It was into this confusion and misinformation that the Gospel of John speaks clarity and reason:

“In the beginning was the Word, and the Word was with God, and the Word was God... and the Word became flesh and lived among us, and we have seen his glory, the glory as of a father's only son, full of grace and truth.”

Jesus didn't just happen. Moreover, neither the birth of Christ, nor the ministry of Christ, nor the death and resurrection of Christ was some kind of cosmic “Plan B.” God wasn't strolling the golden streets one day and decided to throw some Holy Spirit down on some guy standing next to John the Baptist – God had been planning this whole thing all along.

Neither was this the kind of thing where Jesus got up one morning, said “'bye, Dad,” and went down to earth to be born. Nor did Jesus slip out the back door and rush down here to do something to make up for humanity's blunders and appease a really angry God who was about itchin' to smite everyone.

Time and again throughout the New Testament we are reminded that the plan of redemption, which centered, as all of human history does, on Jesus Christ, had been set in motion when the universe itself was created. What's more, since (as we've discussed before), no act of a Person of the Trinity is made independent of the Trinity, all of God is present in all that God does, including the redemptive work of the Incarnation.

The Greek language about John the Baptist makes this clear in a beautiful way. Where we read, “There was a man sent from God,” the original Greek says “There was a man sent from the side of God.” The triune God – not a demi-god or some minor angel or heavenly file clerk, but the one true God – was personally and intimately involved in the commissioning of the one who would proclaim and baptize and become the first martyr for Jesus Christ!

What does this mean for us, on this first Sunday in 2010? Two millenia removed from the ministry of Jesus Christ, two thousand years into the twilight-before-dawn of Christ's return, we can rest assured that we do not worship a concept, or a set of principles, or an idea. We are not Christians because we like the songs or because there are donuts in the back room. We do not claim relationship with the Creator based upon adherence to rules or because we were born in the proper caste or class or country or political system.

We worship a God who is and has been intimately involved in the affairs of humankind – a God who loves us and always has loved us, no matter where we have been or what we have done. We are Christians because Christ really was born, really lived, really died and really rose again. We rejoice in relationship with God because in the completed work of the Incarnation, the Atonement, and the Resurrection, God has done everything necessary to make that loving, eternal relationship a reality.
We love because he first loved us!

That “the Word became flesh and lived among us” is not simply a statement of truth for the then-and there, but for the here and now.

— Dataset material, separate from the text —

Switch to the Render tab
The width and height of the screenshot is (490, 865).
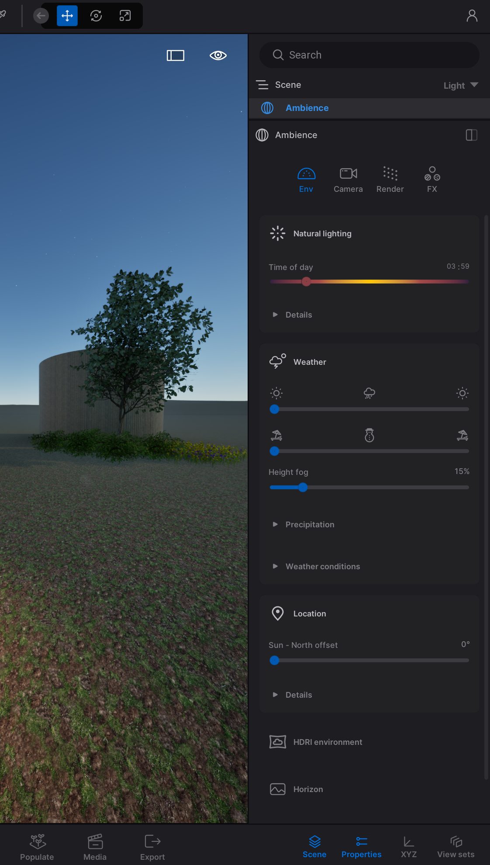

Emmanuel is present-tense, God is with us, through whatever 2010 brings our way – tragedy and triumphs, challenges and victories, questions and answers, failures and successes, God is with us!

Thanks be to God!

4 comments:

  1. Excellent! Think you nailed it. I have always loved John 1. I think John pushes back on the gnostics and brings balance all thru his gospel. It is critical truth to embrace Jesus as fully human and divine! Blessings as you bring it!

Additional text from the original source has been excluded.